The state hopes to force the government to remove weapons-grade plutonium it secretly shipped to a site near Las Vegas.

In this Nov. 20, 2013, file photo, radioactive waste, sealed in large stainless steel canisters, stored at the Savannah River Site near Aiken, S.C.
In this Nov. 20, 2013, file photo, radioactive waste, sealed in large stainless steel canisters, stored at the Savannah River Site near Aiken, S.C.
AP Photo/Stephen B. Morton, File

RENO, Nev. (AP) β€” Lawyers for Nevada and the U.S. Energy Department are accusing each other of contradicting their own past arguments as the state seeks to restart a legal challenge to force the government to remove weapons-grade plutonium it secretly shipped last year to a site near Las Vegas.

A federal judge in Reno refused earlier this year to issue a temporary injunction banning shipments of the radioactive material to Nevada after the government disclosed in January it already had trucked one-half metric ton of plutonium there.

The 9th U.S. Circuit Court of Appeals refused to overturn that decision in August, agreeing the matter was moot because the plutonium was already there. The San Francisco-based court declined to consider a new request to force removal of the material because Nevada's original lawsuit didn't seek such relief.

Nevada has filed a new motion in Reno for permission to amend the lawsuit filed last November to include the removal request. U.S. Magistrate Carla Baldwin agreed last week to allow the state to resume gathering evidence while that motion is pending.

Both sides said in a series of briefs filed the past three weeks that the other is making arguments that defy claims they've made before.

Nevada has argued from the start that the government failed to complete the necessary environmental reviews before approving the shipment.

But "now that the plutonium has safely been transported to the state," the Energy Department said, Nevada is scrambling to "salvage its case" by abandoning earlier claims that additional analysis is required before transporting it.

"With no success in convincing this court that DOE's transportation of plutonium into the state is so dangerous that it must be enjoined, Nevada now takes the opposite position β€” that not moving the plutonium is so dangerous that the court must order that it be transported out of the state," department lawyers said. "This attempt to speak out of both sides of its mouth should be rejected by the court."
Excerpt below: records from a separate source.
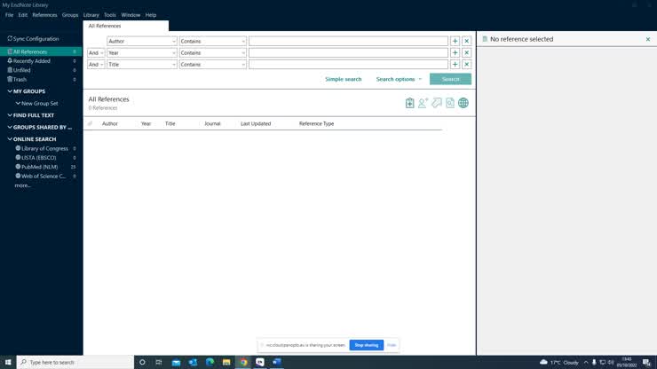Click the share library person icon
Screen dimensions: 657x369
pos(423,103)
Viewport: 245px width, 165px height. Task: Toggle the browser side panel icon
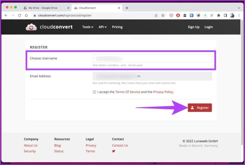(x=225, y=15)
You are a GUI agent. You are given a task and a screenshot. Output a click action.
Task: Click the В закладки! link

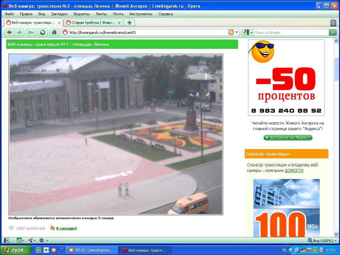[x=66, y=228]
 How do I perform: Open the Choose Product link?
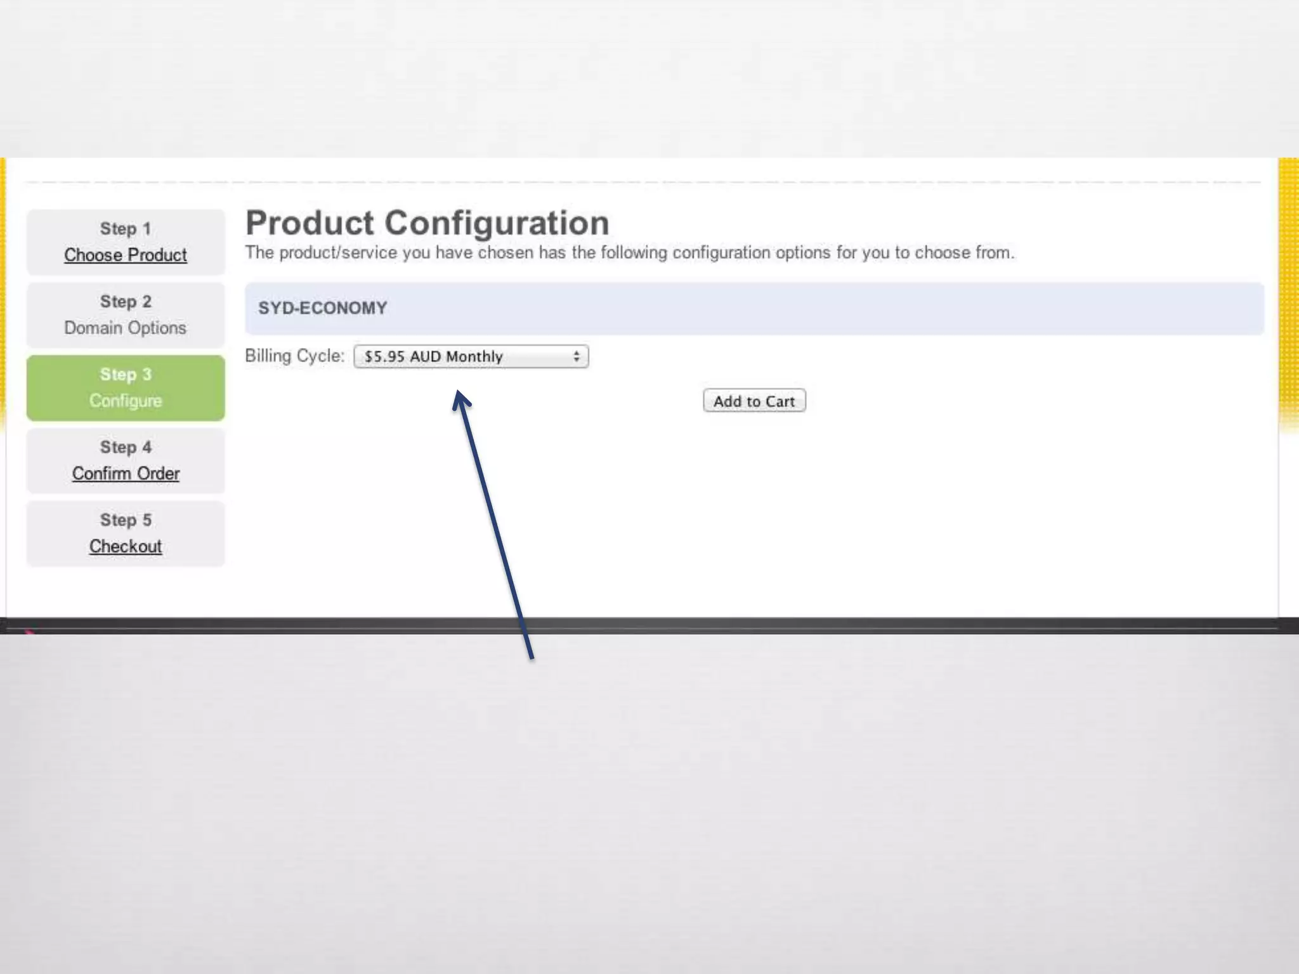click(125, 255)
Nevada says it's the government that's trying to have it both ways.

"DOE asserts that, because it successfully misled Nevada about the plutonium's location before the lawsuit, Nevada's earlier focus on enjoining transportation precludes the state from seeking the plutonium's removal now that the state has finally learned the truth," they said. "Precluding Nevada from amending its complaint to request removal would perversely motivate DOE to continue its deceit and covertly dump nuclear material in Nevada before examining environmental consequences."
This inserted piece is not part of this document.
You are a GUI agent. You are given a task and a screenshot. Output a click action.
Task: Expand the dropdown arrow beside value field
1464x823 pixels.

The state said the original request for an injunction targeted transportation safety because they had been "intentionally kept in the dark" about the planned shipment.

"At the time, it would have been illogical to request removal of something that presumably had not arrived," it said. "DOE now asks the court to reward its deception. Nevada should not be forced to surrender to one of two evils because DOE snuck the plutonium into the state."
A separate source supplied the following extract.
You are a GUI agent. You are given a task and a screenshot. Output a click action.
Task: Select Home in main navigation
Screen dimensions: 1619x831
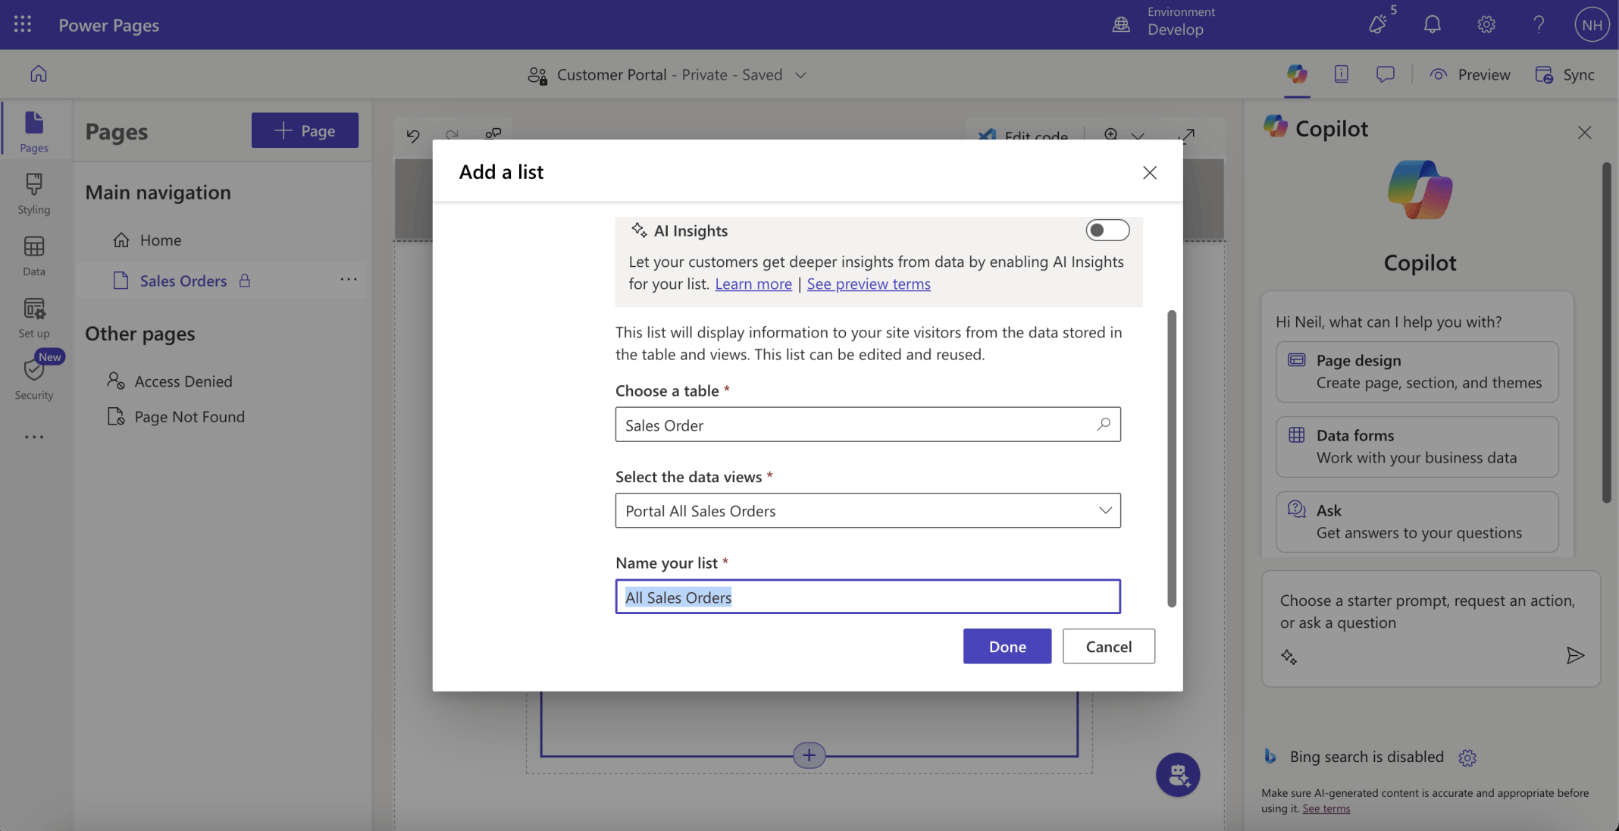(x=161, y=240)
Nevada's case relies partly on past department arguments in South Carolina that it was impossible to prepare a full-blown environmental impact statement quickly enough to comply with another court order to get it out of that state by Jan. 1, 2020.

But when a judge ordered removal of the material anyway, the department completed a less-detailed supplemental analysis in August 2018 that concluded such an analysis wasn't necessary because it intended to ship the material in its current weapons-grade form instead of diluting it into waste.